Die lokalen Behörden in den Niederlanden schließen Gebiete, wenn große Menschenmengen erwartet oder entdeckt werden. Eine lange Fahrt zum Meer kann sich als Enttäuschung erweisen, weil die dortigen lokalen Behörden beschlossen haben, das Gebiet zu schließen. Außerdem sind alle Gastronomiebetriebe geschlossen.

Niederländische Ladenbesitzer können frei entscheiden, ob sie ihr Geschäft öffnen wollen. Die Einzelhändler müssen Maßnahmen ergreifen, um sicherzustellen, dass der Abstand von anderthalb Metern eingehalten wird. Auch hier heißt es: Wenn Sie nicht notwendigerweise in den Niederlanden einkaufen müssen, bleiben Sie bitte zuhause!

Bei Spaziergängen, die über die Grenze zu den Niederlanden führen, müssen die niederländischen Regelungen eingehalten werden – auch hier gilt, maximal zwei Personen oder Familienmitglieder aus einem Haushalt und die Abstandsregelung von anderthalb Metern. Bei einem Verstoß beträgt das Bußgeld für Erwachsene 390 Euro und für Minderjährige 95 Euro.

Infos zu aktuellen Entwicklungen: Die Arbeit der Krisenstäbe ist ausgerichtet an den Erlassen und Entscheidungen der Landesregierung. Die Seiten der NRW-Staatskanzlei (www.land.nrw/corona), des NRW-Ministeriums für Arbeit, Gesundheit und Soziales (www.mags.nrw.de) und des NRW-Ministeriums für Kinder, Familie, Flüchtlinge und Integration (www.mkffi.nrw.de) geben weitere Infos zu aktuellen Entwicklungen.

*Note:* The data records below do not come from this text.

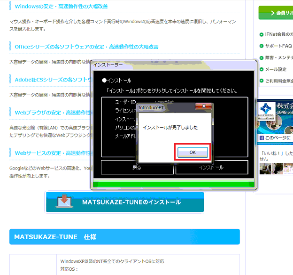
Task: Click the インストール button in the installer window
Action: (x=211, y=167)
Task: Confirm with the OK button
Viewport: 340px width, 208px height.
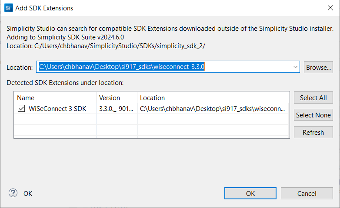Action: [250, 193]

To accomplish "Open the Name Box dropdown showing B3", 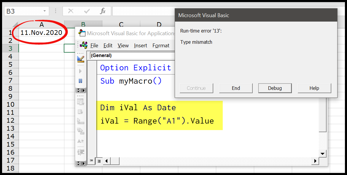I will [45, 11].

Bürgertelefon: Für Bürgerinnen und Bürger der Stadt Aachen und der StädteRegion Aachen ist seit Beginn der Krisenstabsaktivitäten für allgemeine Informationen (nicht für die persönliche medizinische Beratung!) rund um das Thema eine Corona-Info-Hotline unter 0241/510051 (montags bis freitags von 8 bis 18 Uhr) eingerichtet.

Medizinischer Bereitschaftsdienst: Die hausärztlichen Bereitschaftsdienste sind über die Hotline 116117 zu erreichen.

Notruf 112: Nach wie vor soll in dringenden medizinischen Notfällen die 112 für den Rettungsdienst gewählt werden.